◆ **Enunciado A**:
Resume con menos palabras el párrafo del hilo sobre locales que empieza por "locale-gen genera los locales", conservando sus datos principales.

◆ **Texto dado**:
+--
De poco te sirven los locales generados en el primer post, si luego no los usas.

 *Quote:*   

> 
> 
> miren, tengo una duda... yo quiero que todo esté en inglés, pero las fechas y esas cosas en Español de Argentina.
> 
> 

 

Setea LC_ALL="en_US.UTF-8" y luego LC_TIME="es_AR.UTF-8", el orden es importante, creo. Lo puedes hacer en tu .bashrc y/o tu .bash_profile, o bien en /etc/env.d/02locales.

Ten en cuenta que hay factores que no tienen nada que ver con el locale y pueden influir: si usas terminal o vt, la fuente (en ambos casos), etc, etc.

En cualquier caso, en Gentoo hay documentación para todo:

http://www.gentoo.org/doc/es/guide-localization.xml

----------

## nachopro

i92, lo que no entiendo.. es si ejecuté locale-gen pq cuando hago un locale me muestra esa configuración "sin configurar" ??

----------

## i92guboj

 *nachopro wrote:*   

> i92, lo que no entiendo.. es si ejecuté locale-gen pq cuando hago un locale me muestra esa configuración "sin configurar" ??

 

locale-gen genera los locales. No los carga para su uso. De hecho, eso sería una incongruencia total. Tú puedes generar 400 locales distintos, pero solo puedes usar uno como mucho por cada variable LC_, y generalmente, todas ellas están configuradas con el mismo valor.

En la documentación oficial está todo perfectamente explicado, paso a paso. Es el link que he posteado en el post de arriba.

----------
+--
◆ **Enunciado B**:
Reescribe como lista numerada las filas de abajo, empezando por la que contiene "Where should I click to: Click the Log" y terminando en la que contiene "Viewport: 474px width, 555px", sin incluir las líneas en blanco.

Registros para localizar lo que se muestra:
+--
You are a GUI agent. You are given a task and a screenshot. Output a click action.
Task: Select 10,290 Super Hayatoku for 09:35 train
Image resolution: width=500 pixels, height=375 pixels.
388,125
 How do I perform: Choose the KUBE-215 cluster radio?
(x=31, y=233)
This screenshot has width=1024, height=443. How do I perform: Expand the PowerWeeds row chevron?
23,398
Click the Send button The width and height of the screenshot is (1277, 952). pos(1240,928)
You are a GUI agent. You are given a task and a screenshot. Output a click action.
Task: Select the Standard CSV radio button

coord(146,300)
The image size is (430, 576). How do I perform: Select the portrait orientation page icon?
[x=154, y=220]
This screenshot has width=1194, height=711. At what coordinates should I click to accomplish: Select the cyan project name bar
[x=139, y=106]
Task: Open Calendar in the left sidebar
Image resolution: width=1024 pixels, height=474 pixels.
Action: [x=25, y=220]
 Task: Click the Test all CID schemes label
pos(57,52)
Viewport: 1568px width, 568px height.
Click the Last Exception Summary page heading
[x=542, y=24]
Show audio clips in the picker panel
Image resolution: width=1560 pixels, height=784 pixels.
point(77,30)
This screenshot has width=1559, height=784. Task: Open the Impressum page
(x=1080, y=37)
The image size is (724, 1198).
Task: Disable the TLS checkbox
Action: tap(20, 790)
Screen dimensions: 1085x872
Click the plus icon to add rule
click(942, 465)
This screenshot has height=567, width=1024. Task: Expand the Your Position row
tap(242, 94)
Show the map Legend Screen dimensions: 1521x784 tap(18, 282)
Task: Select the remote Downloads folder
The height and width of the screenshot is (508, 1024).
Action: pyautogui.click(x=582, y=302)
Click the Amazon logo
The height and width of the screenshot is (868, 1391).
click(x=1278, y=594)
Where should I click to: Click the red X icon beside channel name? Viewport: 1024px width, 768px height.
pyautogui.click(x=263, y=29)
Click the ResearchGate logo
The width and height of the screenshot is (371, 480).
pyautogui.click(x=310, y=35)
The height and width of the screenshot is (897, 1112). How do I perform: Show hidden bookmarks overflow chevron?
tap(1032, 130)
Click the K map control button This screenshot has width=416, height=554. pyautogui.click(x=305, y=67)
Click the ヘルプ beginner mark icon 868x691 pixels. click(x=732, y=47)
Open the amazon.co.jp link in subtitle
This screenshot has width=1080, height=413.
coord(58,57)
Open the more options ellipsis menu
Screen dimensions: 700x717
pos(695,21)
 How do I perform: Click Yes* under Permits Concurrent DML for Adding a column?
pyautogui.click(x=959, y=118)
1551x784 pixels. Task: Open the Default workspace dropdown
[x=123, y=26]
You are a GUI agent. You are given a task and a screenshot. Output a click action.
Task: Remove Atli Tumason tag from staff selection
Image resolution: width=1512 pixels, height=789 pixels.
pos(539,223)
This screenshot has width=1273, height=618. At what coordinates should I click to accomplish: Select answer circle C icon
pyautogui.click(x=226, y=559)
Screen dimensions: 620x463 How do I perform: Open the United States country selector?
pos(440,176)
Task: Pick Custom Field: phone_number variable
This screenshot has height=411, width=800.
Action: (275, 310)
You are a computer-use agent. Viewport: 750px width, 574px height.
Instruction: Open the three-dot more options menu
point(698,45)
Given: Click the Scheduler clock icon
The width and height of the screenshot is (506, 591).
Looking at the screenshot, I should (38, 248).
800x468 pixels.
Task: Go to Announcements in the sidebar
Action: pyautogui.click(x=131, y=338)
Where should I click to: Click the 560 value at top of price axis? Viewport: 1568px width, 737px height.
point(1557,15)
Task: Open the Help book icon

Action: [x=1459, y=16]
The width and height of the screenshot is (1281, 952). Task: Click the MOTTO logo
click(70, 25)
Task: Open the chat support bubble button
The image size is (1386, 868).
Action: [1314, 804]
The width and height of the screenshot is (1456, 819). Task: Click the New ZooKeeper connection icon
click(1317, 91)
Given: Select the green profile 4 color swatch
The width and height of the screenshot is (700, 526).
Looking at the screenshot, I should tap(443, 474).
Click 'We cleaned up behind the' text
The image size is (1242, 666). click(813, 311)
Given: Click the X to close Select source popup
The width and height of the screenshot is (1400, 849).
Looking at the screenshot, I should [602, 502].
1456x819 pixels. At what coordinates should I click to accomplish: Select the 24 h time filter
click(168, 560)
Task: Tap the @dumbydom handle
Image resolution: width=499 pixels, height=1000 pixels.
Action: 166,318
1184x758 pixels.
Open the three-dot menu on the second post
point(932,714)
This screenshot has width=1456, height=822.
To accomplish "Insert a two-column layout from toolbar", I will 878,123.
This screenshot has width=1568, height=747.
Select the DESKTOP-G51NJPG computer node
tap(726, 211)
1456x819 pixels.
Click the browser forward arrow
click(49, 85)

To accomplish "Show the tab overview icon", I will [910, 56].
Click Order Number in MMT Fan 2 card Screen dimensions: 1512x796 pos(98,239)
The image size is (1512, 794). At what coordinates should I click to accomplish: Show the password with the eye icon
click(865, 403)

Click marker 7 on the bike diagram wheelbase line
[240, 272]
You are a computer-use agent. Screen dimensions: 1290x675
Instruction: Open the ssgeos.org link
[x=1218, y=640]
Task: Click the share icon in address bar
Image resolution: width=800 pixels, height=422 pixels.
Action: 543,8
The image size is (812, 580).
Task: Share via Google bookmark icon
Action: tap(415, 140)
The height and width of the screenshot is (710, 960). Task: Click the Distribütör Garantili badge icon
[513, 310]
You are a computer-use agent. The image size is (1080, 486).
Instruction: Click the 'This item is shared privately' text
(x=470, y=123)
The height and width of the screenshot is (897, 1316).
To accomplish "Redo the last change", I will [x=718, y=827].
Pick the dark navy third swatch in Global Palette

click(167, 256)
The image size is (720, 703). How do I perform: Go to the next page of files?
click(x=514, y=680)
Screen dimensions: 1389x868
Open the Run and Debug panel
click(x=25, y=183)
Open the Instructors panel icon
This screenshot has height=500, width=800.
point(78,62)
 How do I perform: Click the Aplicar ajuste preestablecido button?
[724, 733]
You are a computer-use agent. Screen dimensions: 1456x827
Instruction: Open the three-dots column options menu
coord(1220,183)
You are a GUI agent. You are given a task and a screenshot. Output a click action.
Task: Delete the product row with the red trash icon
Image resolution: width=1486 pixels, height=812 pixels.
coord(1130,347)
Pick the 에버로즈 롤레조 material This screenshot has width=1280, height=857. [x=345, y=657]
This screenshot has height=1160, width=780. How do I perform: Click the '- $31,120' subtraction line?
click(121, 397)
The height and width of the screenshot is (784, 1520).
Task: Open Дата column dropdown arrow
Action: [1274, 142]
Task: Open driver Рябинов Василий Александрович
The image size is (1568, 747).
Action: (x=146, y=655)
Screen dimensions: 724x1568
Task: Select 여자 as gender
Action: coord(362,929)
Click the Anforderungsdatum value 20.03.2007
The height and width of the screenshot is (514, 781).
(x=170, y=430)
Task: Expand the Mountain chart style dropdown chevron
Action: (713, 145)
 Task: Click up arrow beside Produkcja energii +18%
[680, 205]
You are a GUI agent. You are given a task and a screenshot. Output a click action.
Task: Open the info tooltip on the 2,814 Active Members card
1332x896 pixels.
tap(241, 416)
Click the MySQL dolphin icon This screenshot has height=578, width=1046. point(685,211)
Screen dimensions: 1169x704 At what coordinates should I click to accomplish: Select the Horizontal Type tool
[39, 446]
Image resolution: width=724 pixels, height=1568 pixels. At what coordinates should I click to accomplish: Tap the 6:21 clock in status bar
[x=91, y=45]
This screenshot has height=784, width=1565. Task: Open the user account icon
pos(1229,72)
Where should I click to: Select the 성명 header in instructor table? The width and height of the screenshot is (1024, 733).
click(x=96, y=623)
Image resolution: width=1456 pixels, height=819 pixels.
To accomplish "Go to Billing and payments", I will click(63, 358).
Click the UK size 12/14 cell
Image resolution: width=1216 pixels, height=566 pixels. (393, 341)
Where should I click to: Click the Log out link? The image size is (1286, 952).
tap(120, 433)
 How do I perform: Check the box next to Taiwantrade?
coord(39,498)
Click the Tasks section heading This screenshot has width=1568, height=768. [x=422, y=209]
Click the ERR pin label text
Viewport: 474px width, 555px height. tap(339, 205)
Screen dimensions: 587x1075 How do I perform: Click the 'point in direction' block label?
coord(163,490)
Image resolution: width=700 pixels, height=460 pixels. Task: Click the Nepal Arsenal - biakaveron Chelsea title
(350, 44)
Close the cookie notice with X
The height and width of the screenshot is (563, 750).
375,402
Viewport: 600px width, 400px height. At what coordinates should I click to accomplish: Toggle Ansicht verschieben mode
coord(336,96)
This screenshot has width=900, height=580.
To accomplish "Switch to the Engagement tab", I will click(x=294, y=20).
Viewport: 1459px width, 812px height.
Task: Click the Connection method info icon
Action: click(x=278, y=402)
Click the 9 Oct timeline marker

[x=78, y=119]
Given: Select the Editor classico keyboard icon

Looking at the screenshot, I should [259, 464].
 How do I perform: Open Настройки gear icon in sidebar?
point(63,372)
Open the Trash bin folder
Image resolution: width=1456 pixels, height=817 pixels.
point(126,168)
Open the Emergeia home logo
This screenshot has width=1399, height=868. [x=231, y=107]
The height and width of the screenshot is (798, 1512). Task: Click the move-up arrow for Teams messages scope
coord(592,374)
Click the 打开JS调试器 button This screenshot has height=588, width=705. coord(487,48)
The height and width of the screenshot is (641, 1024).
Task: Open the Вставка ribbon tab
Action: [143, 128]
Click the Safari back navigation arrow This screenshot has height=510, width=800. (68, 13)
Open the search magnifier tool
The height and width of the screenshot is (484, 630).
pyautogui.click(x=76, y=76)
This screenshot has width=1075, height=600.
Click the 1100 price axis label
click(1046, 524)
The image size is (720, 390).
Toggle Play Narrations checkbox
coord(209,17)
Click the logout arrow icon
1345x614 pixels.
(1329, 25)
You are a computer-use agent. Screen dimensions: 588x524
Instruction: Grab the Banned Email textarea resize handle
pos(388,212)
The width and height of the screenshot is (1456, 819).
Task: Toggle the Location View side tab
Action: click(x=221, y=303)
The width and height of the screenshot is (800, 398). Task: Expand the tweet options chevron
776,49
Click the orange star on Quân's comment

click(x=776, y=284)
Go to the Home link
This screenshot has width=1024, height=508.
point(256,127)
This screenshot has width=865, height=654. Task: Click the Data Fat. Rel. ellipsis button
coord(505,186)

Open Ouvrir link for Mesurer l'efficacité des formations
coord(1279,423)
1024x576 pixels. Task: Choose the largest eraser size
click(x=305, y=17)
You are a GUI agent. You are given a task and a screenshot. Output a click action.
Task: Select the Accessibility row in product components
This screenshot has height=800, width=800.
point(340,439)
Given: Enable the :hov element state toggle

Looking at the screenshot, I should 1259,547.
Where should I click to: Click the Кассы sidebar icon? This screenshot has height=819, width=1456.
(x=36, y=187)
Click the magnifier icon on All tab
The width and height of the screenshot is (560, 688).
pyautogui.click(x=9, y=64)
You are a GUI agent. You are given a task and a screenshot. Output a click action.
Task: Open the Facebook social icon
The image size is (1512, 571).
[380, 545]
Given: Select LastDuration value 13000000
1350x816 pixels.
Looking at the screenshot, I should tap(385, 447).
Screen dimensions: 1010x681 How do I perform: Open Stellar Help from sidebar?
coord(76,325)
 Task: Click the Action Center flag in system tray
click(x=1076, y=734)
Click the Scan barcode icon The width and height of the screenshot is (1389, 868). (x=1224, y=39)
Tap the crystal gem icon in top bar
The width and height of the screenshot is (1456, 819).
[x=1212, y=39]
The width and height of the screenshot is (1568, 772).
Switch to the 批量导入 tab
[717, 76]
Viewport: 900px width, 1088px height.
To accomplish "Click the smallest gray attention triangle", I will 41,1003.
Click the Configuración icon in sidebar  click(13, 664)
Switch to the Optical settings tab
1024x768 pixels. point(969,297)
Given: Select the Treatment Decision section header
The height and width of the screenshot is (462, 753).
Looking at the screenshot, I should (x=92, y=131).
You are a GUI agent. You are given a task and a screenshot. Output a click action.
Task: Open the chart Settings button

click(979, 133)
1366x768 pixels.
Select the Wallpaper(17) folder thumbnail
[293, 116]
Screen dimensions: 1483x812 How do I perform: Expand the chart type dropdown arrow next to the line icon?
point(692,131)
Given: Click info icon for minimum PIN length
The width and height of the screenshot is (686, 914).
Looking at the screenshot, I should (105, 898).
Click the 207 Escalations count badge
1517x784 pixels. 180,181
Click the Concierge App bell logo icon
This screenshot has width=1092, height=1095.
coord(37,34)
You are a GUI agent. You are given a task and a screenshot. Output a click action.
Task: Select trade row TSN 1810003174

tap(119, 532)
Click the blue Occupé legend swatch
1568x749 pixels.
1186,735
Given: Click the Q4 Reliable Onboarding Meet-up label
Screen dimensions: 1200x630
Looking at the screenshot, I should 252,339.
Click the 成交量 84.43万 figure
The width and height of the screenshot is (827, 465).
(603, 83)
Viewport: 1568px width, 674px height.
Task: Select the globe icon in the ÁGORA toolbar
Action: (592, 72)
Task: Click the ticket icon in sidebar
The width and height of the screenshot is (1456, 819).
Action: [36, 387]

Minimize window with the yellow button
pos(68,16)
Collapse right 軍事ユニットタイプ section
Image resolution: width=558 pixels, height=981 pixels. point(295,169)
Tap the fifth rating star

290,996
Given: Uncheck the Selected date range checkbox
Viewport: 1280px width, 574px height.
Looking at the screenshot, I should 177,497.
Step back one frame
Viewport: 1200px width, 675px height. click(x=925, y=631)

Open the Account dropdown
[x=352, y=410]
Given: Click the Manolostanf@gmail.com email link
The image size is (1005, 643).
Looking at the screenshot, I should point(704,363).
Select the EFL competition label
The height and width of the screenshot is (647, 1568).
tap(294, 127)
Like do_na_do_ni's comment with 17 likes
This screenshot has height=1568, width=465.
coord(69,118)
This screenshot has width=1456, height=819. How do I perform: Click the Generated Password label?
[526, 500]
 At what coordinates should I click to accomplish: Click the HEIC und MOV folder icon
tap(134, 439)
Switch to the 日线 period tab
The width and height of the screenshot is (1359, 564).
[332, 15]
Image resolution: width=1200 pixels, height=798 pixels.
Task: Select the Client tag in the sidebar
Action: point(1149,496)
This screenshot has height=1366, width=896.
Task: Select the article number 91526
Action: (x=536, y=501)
+--
◆ **Resultado A**:
locale-gen solo genera los locales y no los carga para usarlos. Se pueden generar muchos, por ejemplo 400, pero cada variable LC_ usa como mucho uno, y por lo general todas tienen el mismo valor.

◆ **Resultado B**:
1. Where should I click to: Click the Log out link? The image size is (1286, 952).
2. tap(120, 433)
3.  How do I perform: Check the box next to Taiwantrade?
4. coord(39,498)
5. Click the Tasks section heading This screenshot has width=1568, height=768. [x=422, y=209]
6. Click the ERR pin label text
7. Viewport: 474px width, 555px height. tap(339, 205)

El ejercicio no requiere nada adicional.